Excerto do documento:
Torna-se por isso interessante notar que seja a intuição, exatamente, um dos temas centrais do debate neste texto de Agostinho.  O discurso de Agostinho explica que nem a intuição de  "poéticos, intuitivos e imaginativos" nem a simples coleta de dados de "científicos" chega a ser importante. As coisas, segundo Agostinho, só começam a ser importantes quando têm dentro uma "ideia criadora", ou representam uma "invenção" ou uma "adivinhação". Ora esta ideia criadora ou inventiva pode existir tanto entre intuitivos quanto entre científicos. Segundo Agostinho, há, por isso, que deixar de lado o primitivismo de supor que "cultura  e ciência são dois domínios diferentes e que é mais culto o literato de esquina de livraria" do que o químico ou o físico, por exemplo.

 

2. Feed back deste debate

Esta guerra entre intuitivos e científicos já está presente no "Propósito" de Arte Poética. O alvo de António Telmo, segundo Agostinho, são "aqueles que se desviaram por temperamento ou convicção e os falhados que têm como refúgio de salvação a "crítica e a história".

Sabemos que a briga entre "poéticos e científicos" é uma reedição de um repetido embate histórico já registrado entre os gregos, que se dividiam entre defensores da epistéme (ciência) e defensores da doxa (opinião), embate que os franceses reeditaram na Querela entre Antigos e Modernos, no período que vai de 1650 a 1715.

Tarefas a cumprir:
(1) Transcreva do excerto sobre o debate entre intuitivos e científicos o trecho que vai de "Esta guerra entre" a "1650 a 1715.".
(2) Segundo o excerto sobre o debate entre intuitivos e científicos, em que período os franceses reeditaram o embate na Querela entre Antigos e Modernos?

Itens:
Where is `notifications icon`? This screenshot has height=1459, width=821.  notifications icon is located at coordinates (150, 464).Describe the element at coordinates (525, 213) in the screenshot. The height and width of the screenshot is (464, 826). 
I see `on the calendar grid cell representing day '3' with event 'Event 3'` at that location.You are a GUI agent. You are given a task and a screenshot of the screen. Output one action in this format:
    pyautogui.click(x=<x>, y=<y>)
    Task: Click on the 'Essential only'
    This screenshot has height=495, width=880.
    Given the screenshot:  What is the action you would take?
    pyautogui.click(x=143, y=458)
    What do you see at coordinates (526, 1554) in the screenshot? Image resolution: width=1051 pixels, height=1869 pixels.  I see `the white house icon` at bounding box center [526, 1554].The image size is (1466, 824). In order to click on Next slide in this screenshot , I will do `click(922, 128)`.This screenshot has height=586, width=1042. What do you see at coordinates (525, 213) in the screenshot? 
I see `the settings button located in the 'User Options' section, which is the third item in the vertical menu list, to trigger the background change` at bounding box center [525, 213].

Respostas do exercício:
(1)
Esta guerra entre intuitivos e científicos já está presente no "Propósito" de Arte Poética. O alvo de António Telmo, segundo Agostinho, são "aqueles que se desviaram por temperamento ou convicção e os falhados que têm como refúgio de salvação a "crítica e a história".

Sabemos que a briga entre "poéticos e científicos" é uma reedição de um repetido embate histórico já registrado entre os gregos, que se dividiam entre defensores da epistéme (ciência) e defensores da doxa (opinião), embate que os franceses reeditaram na Querela entre Antigos e Modernos, no período que vai de 1650 a 1715.

(2) No período que vai de 1650 a 1715.